Elegant Unsupervised Cross-Modal Hashing
- Yiu-ming Cheung ,
- Zhikai Hu
Abstract
Unsupervised cross-modal retrieval has received increasing attention
recently, because of the extreme difficulty of labeling the explosive
multimedia data. The core challenge of it is how to measure the
similarities between multi-modal data without label information. In
previous works, various distance metrics are selected for measuring the
similarities and predicting whether samples belong to the same class.
However, these predictions are not always right. Unfortunately, even a
few wrong predictions can undermine the final retrieval performance. To
address this problem, in this paper, we categorize predictions as solid
and soft ones based on their confidence. We further categorize samples
as solid and soft ones based on the predictions. We propose that these
two kinds of predictions and samples should be treated differently.
Besides, we find that the absolute values of similarities can represent
not only the similarity but also the confidence of the predictions.

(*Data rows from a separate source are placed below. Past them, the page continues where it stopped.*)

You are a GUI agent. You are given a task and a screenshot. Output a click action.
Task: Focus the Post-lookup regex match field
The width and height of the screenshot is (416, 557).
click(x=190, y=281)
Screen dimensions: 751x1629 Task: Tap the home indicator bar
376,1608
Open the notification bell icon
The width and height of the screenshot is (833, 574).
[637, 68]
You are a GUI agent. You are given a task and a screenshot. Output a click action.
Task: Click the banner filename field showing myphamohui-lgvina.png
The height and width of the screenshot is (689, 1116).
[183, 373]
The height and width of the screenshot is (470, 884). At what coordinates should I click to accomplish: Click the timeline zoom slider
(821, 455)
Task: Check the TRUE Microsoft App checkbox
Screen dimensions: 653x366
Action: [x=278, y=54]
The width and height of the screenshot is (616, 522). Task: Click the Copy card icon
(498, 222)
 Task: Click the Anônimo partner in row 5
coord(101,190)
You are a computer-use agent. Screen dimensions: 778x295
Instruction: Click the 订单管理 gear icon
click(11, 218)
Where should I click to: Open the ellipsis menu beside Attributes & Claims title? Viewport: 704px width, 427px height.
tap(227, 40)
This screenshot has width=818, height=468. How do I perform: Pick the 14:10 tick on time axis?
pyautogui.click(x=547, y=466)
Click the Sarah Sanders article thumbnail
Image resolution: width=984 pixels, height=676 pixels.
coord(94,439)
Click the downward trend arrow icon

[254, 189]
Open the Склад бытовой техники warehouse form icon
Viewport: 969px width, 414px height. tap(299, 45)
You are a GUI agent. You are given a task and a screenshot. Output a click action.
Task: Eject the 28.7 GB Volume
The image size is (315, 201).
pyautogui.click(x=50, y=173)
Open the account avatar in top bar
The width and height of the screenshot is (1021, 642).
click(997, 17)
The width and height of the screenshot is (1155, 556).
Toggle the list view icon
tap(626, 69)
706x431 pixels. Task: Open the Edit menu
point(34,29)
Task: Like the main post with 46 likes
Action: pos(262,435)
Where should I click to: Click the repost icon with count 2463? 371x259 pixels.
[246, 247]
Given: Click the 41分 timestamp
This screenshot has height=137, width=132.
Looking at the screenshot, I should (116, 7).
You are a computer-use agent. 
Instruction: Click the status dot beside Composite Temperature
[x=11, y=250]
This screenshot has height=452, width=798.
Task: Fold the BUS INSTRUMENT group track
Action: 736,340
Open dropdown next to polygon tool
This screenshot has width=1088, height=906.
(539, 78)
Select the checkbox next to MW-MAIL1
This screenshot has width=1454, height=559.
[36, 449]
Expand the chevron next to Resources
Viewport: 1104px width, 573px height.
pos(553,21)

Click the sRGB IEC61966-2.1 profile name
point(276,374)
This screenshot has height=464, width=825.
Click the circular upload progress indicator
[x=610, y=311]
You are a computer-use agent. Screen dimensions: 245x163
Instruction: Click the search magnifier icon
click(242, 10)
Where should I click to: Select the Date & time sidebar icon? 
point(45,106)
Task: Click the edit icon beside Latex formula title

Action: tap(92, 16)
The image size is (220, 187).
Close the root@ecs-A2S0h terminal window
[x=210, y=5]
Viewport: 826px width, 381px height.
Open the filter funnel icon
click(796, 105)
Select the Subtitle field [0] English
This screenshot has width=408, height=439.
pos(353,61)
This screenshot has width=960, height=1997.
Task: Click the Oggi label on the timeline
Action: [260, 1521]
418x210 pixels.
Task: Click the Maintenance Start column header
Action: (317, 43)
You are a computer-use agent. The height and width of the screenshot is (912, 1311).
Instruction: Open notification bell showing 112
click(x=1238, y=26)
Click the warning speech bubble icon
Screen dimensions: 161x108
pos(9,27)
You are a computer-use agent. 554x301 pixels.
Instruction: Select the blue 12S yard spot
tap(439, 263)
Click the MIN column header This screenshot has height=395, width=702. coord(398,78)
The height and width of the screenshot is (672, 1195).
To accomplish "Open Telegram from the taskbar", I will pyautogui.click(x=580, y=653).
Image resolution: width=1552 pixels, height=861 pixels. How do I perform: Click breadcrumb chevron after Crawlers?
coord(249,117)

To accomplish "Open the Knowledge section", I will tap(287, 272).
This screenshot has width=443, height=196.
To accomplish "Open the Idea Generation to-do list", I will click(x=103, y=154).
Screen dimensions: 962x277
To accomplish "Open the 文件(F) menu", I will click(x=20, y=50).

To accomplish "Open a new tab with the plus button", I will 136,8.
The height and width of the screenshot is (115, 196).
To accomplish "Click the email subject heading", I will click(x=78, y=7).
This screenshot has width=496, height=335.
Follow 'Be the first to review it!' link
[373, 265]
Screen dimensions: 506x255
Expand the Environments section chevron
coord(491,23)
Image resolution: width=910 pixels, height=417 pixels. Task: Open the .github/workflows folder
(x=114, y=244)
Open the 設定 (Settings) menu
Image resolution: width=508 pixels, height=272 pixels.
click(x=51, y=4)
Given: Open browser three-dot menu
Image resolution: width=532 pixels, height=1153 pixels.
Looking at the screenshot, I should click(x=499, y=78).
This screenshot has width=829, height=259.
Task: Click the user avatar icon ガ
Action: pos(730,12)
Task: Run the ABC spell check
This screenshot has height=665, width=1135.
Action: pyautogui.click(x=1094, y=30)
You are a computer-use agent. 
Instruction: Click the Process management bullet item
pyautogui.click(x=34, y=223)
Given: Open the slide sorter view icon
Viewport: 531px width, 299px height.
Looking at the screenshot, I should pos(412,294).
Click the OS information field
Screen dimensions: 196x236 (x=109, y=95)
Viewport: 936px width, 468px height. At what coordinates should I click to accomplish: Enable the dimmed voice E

Thus, we first design an elegant dot product fusion strategy to obtain
effective inter-modal similarities. Subsequently, utilizing these
similarities, we propose a generalized and flexible weighted loss
function where larger weights are assigned to solid samples to increase
the retrieval performance, and smaller weights are assigned to soft
samples to decrease the disturbance of wrong predictions. Despite less
information is used, empirical studies show that the proposed approach
achieves the state-of-the-art retrieval performance.